Global Financial Headlines: US-Iran Talks, Intel's Record Surge, Google's AI Investment

Deep News05:41

Key global financial news stories from the past 24 hours include:

1. US Sends Envoys to Pakistan as Iran Downplays Talks 2. US and EU Forge Agreement on Critical Minerals 3. Intel Soars 24%, Marking Best Single-Day Gain Since 1987 4. Google Plans Up to $400 Billion Investment in Anthropic to Boost Computing Power 5. S&P Downgrades Belgium's Rating as it Tops Eurozone Deficit List 6. Fed Chair Powell's Term Nears End; Board Role Decision Looms

**US Sends Envoys to Pakistan as Iran Downplays Talks** Reports indicate the United States is dispatching two envoys to Pakistan for discussions involving Iran. Concurrently, Tehran has expressed a more pessimistic outlook regarding the potential for further negotiations. The envoys, reportedly including Jared Kushner, are expected to meet with Iran's foreign minister this weekend. However, an Iranian news agency has stated that no such meeting is scheduled during the foreign minister's visit.

**US and EU Forge Agreement on Critical Minerals** The United States and the European Union have established a cooperative agreement focused on securing supplies of critical minerals and strengthening related supply chains. This initiative aims to reduce reliance on specific resources, including rare earth elements and permanent magnets. The agreement outlines collaboration on measures such as setting price floors and subsidies to develop the critical minerals market among participating nations. Implementation will be handled by the U.S. Trade Representative and the European Commission's Directorate-General for Trade.

**Intel Soars 24%, Marking Best Single-Day Gain Since 1987** Shares of Intel surged 24% on Friday, achieving their largest single-day percentage increase since October 1987. The rally was fueled by investor optimism surrounding recovery signs driven by growing artificial intelligence demand. The stock closed at $82.57, bringing its year-to-date gain to 124%, following an 84% increase throughout 2025. Friday's performance surpassed a previous 23% gain recorded in September. Under CEO Liwu Chen, who assumed the role last year, the chipmaker has reignited Wall Street interest by securing investments and positioning the company to capitalize on the AI boom.
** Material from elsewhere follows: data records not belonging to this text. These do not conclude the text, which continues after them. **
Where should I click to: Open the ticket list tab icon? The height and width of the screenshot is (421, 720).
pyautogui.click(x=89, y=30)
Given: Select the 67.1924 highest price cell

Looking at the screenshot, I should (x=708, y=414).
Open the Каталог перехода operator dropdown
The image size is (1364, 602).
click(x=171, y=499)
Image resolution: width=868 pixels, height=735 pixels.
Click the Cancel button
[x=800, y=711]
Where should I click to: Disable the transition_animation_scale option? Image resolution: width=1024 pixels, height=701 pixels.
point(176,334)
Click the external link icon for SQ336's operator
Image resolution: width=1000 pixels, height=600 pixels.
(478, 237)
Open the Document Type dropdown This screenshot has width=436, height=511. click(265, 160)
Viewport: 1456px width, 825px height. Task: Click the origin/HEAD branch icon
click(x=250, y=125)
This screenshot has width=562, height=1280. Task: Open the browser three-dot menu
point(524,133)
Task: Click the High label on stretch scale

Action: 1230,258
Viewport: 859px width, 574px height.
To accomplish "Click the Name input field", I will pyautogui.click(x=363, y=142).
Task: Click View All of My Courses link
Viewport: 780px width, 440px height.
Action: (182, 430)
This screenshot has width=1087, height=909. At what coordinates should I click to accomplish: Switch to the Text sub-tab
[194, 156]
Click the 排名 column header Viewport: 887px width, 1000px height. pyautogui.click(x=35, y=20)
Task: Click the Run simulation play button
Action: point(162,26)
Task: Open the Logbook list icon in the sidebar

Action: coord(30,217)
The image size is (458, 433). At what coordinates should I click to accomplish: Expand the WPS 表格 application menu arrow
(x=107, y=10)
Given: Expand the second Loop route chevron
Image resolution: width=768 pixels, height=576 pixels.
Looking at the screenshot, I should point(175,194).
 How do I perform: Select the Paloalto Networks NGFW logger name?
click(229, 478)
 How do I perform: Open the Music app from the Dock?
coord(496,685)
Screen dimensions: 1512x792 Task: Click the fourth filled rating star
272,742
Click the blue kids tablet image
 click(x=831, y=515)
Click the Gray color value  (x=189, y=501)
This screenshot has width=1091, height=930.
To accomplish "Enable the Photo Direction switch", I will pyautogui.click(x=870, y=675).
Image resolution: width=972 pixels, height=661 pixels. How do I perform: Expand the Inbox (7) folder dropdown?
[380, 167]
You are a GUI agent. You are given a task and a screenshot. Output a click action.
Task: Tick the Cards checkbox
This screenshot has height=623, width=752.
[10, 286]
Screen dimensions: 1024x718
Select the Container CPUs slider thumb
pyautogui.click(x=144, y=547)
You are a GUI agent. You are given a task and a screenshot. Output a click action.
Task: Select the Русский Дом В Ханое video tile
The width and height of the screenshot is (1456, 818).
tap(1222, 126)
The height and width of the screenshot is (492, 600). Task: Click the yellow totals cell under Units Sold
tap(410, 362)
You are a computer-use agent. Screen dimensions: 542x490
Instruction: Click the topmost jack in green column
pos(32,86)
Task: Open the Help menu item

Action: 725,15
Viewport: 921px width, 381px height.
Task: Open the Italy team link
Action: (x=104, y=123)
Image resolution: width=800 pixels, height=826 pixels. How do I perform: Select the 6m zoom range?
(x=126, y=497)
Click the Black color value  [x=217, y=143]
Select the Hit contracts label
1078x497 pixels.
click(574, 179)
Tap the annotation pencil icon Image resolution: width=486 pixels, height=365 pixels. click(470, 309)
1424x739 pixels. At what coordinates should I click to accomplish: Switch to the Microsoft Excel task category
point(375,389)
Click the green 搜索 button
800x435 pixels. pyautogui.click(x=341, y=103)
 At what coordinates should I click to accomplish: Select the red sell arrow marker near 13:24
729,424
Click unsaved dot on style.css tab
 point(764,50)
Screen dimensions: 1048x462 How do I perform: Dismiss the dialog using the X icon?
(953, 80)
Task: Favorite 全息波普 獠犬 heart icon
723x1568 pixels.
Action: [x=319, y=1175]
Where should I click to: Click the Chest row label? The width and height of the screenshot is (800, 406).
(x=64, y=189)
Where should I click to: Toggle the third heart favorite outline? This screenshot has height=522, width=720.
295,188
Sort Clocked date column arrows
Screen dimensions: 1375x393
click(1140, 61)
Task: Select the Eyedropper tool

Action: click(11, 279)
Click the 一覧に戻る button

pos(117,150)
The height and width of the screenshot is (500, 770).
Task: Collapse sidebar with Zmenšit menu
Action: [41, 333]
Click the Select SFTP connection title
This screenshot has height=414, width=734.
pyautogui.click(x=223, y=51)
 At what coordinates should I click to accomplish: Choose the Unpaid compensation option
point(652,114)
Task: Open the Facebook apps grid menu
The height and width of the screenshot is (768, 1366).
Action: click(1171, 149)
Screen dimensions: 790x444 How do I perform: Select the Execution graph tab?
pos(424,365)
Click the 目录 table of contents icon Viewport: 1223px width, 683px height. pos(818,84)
**Google Plans Up to $400 Billion Investment in Anthropic to Boost Computing Power** Alphabet's Google is set to invest $100 billion in Anthropic PBC, with the potential for an additional $300 billion investment. This move reinforces the complex relationship between the two companies, which involves both collaboration and competition. Anthropic stated that Google has committed to an immediate $100 billion cash investment, valuing the company at $3.5 trillion, consistent with its valuation from a February funding round. Google could invest a further $300 billion upon Anthropic meeting certain performance milestones, supporting a significant expansion of its computing capacity. This funding push follows the breakthrough success of Anthropic's Claude Code AI agent and comes shortly after the company secured a separate $50 billion investment from Amazon.com.

**S&P Downgrades Belgium's Rating as it Tops Eurozone Deficit List** S&P Global Ratings has downgraded Belgium's credit rating, marking the second downgrade for the country within a week. Belgium currently holds the highest budget deficit as a percentage of GDP in the eurozone. S&P lowered the rating by one notch to AA-, with a stable outlook. The agency cited "significant fiscal challenges," including an expanded deficit for 2025 and a slow, potentially difficult-to-implement fiscal consolidation plan for 2026-2029. S&P projects that Belgium's government net debt will rise from 103% of GDP in 2025 to 109% by 2029, with corresponding increases in interest expenses.

**Fed Chair Powell's Term Nears End; Board Role Decision Looms** Federal Reserve Chair Jerome Powell's tenure as head of the central bank may be entering its final weeks. Following a recent decision by the Justice Department, he now faces a choice regarding whether to remain on the Fed's Board of Governors. A U.S. Attorney announced the referral of a criminal investigation concerning Fed headquarters renovations to the central bank's internal inspector general, effectively pausing the Justice Department's involvement. While Powell had previously committed to staying until the investigation was resolved, its current status presents him with the option to follow historical precedent by departing the Fed or to complete the remaining two years of his term as a board member.